Le directeur de l’intérieur, en butte depuis plusieurs jours aux cris et aux buées, préoccupé d’ailleurs plus encore que le gouverneur d’une situation dont la responsabilité première retombait en grande partie sur lui, avait dû insister, pendant le cours de ces événemens, en faveur d’une répression énergique. Jusqu’alors le gouverneur lui avait résisté. Ancien républicain, resté peu sympathique au clergé et au parti ultramontain, le contre-amiral Dupré, ainsi que nous l’avons vu, avait été laissé presque complètement en dehors des attaques qui atteignaient les autres chefs de l’administration coloniale et notamment le directeur de l’intérieur. Il craignit peut-être que sa modération envers les auteurs des manifestations ne fût taxée de partialité.

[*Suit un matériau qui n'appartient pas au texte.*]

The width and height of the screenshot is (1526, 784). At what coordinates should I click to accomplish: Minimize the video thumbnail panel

La seconde lettre de M. de Villèle lui laissait pressentir que telle serait en effet l’interprétation qu’on donnerait à sa conduite. On lui affirmait d’autre part que la situation devenait menaçante. Il en crut le directeur de l’intérieur, il en crut le chef de la police, il en crut le lieutenant-colonel Massaroli, et il leur donna carte blanche.

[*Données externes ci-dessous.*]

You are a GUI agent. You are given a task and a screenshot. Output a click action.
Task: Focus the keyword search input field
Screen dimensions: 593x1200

On sait le reste. Les sommations furent faites par le malheureux maire de Saint-Denis. Les armes ne furent pas chargées en présence de la foule, celle-ci ne pouvait pas croire qu’on allait tirer. Elle se dispersa néanmoins devant les troupes, qui s’étaient mises en marche, se déployant successivement dans les différentes rues qui avoisinent l’hôtel de ville. Tout à coup la troupe commence à tirer ; des morts et des blessés tombent dans la rue de Paris et dans plusieurs rues voisines. Cette fusillade avait-elle été provoquée par un ou deux coups de feu partis de jardins voisins du théâtre des événemens ? C’est un point qui sera sans doute mis plus complètement en lumière par une enquête ou par un procès. En tout cas, ce ne sont pas les auteurs de ces deux coups de feu qui les ont payés. On n’a pas même occupé les deux jardins dont il s’agit. On a tiré sur la foule qui se trouvait dans les rues, et qui n’avait d’autres armes que des pierres. Les carabines à longue portée des soldats de l’infanterie de marine, au milieu de ces rues se coupant à angle droit, allaient faire des victimes à une distance considérable du théâtre principal des événemens.